_Stated exercise_
Could you write out every line of the data below word for word, omitting the pictures?

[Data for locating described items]
##############################

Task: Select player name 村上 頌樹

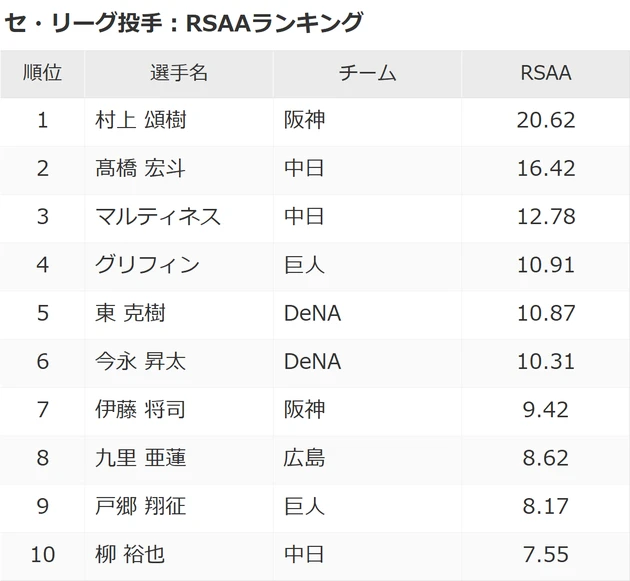Action: 140,120
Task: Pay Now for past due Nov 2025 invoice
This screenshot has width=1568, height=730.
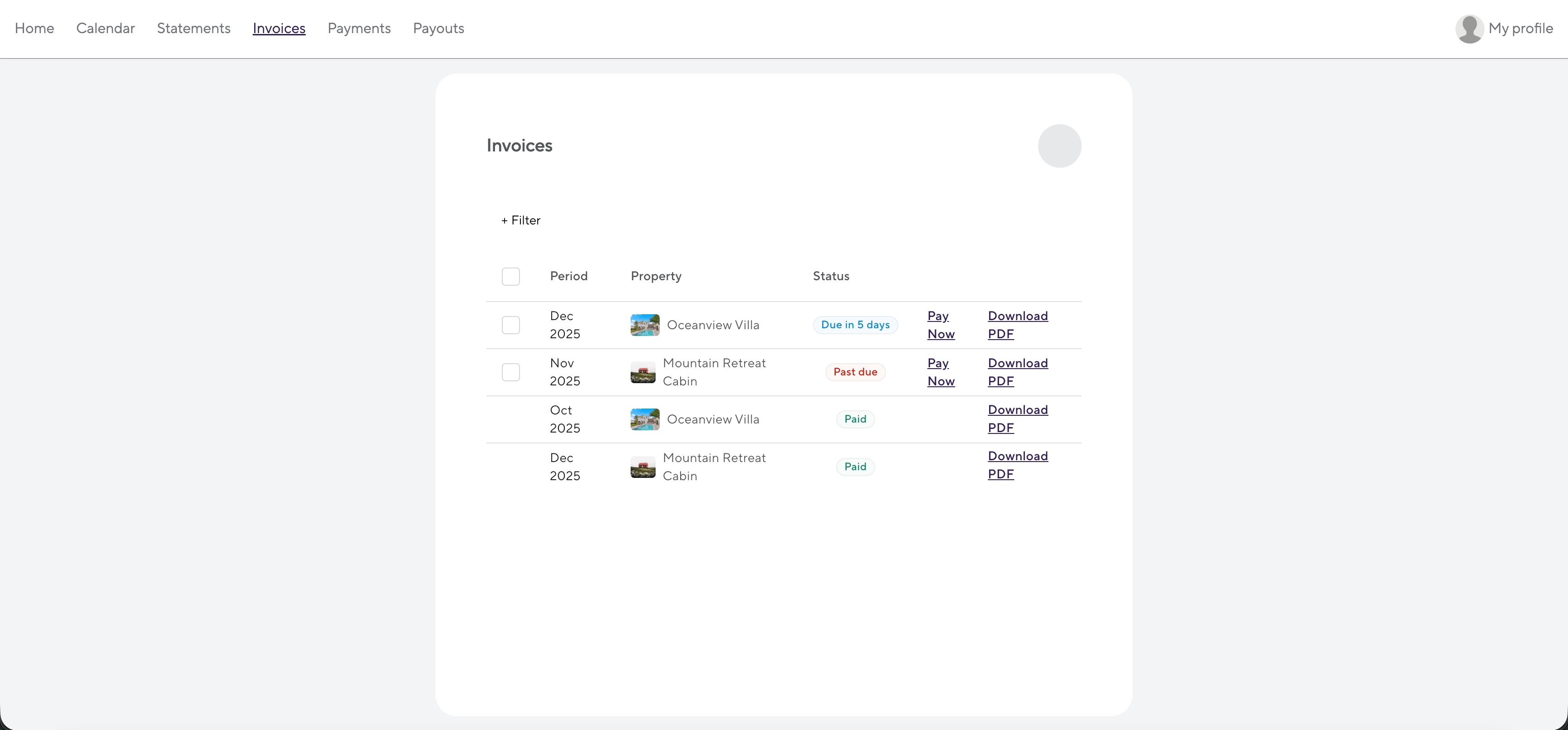Action: [941, 372]
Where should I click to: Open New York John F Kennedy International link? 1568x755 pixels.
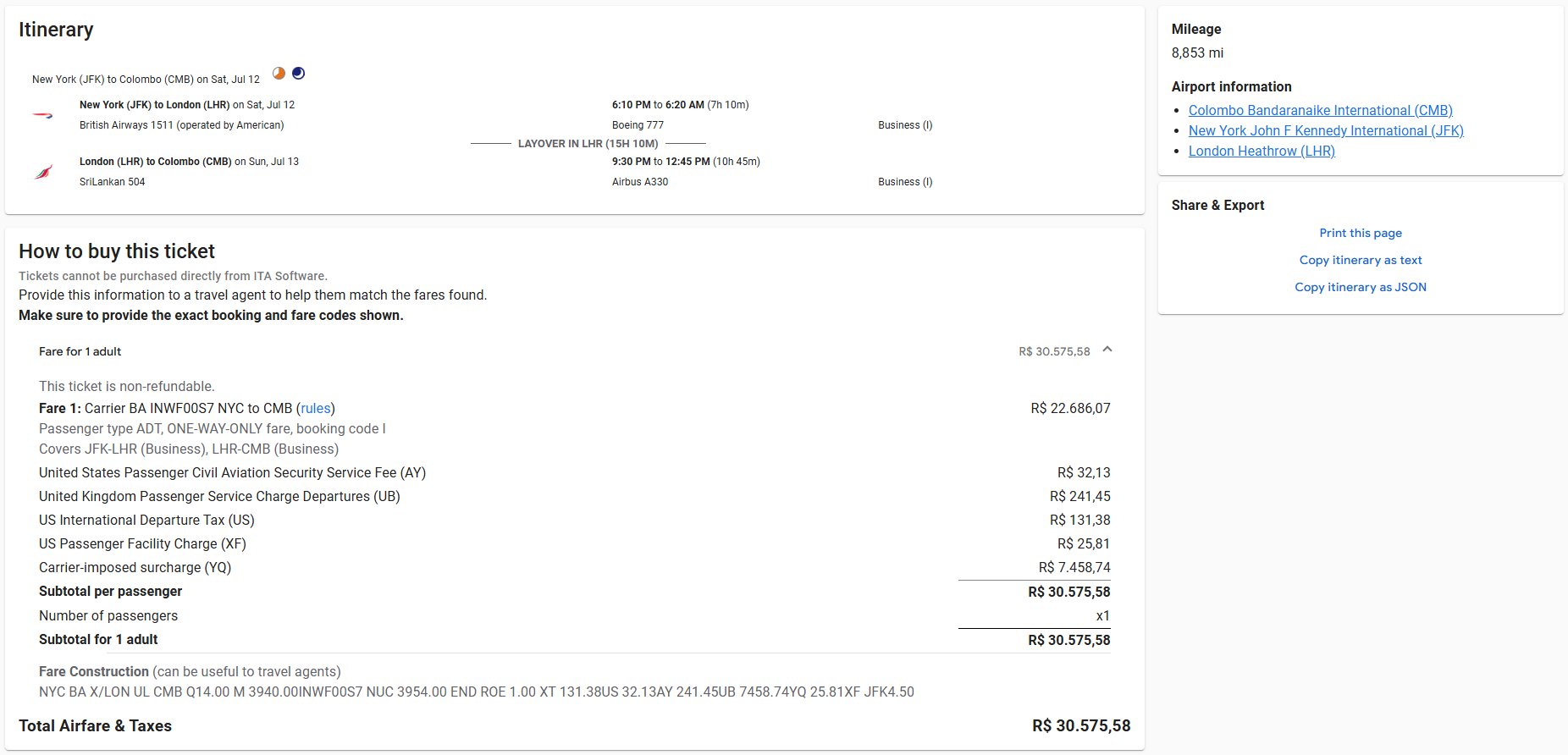point(1325,130)
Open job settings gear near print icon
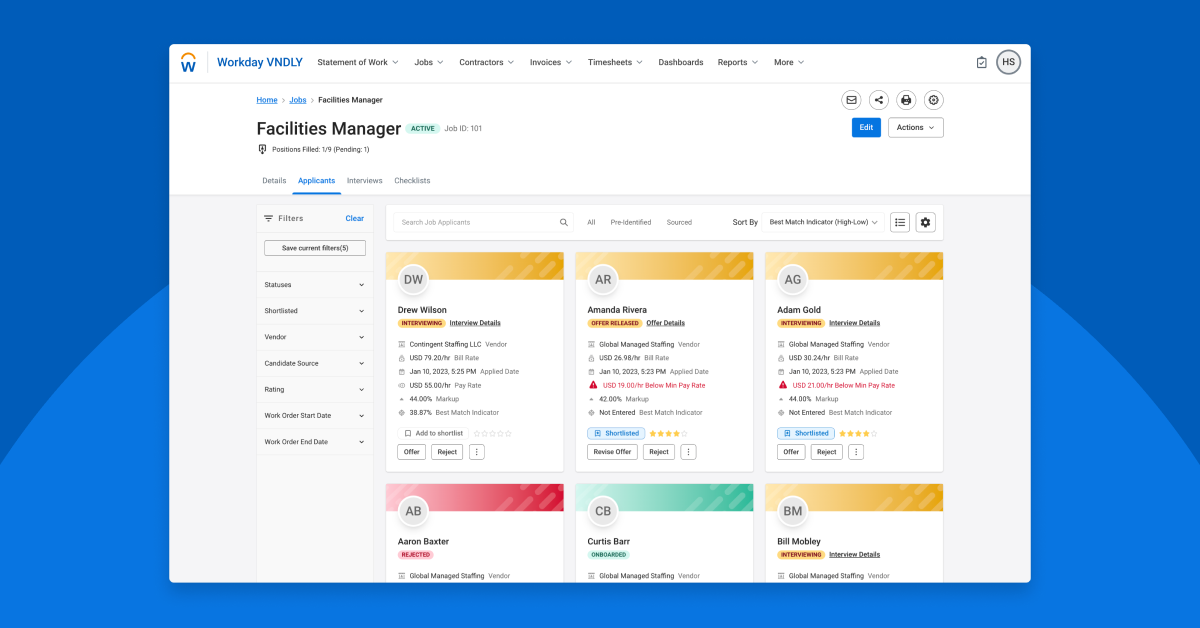Image resolution: width=1200 pixels, height=628 pixels. (933, 100)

##############################

_Expected answer_
Task: Select player name 村上 頌樹

Action: 140,120
Task: Pay Now for past due Nov 2025 invoice
This screenshot has width=1568, height=730.
Action: [941, 372]
Where should I click to: Open New York John F Kennedy International link? 1568x755 pixels.
point(1325,130)
Open job settings gear near print icon
Image resolution: width=1200 pixels, height=628 pixels. (933, 100)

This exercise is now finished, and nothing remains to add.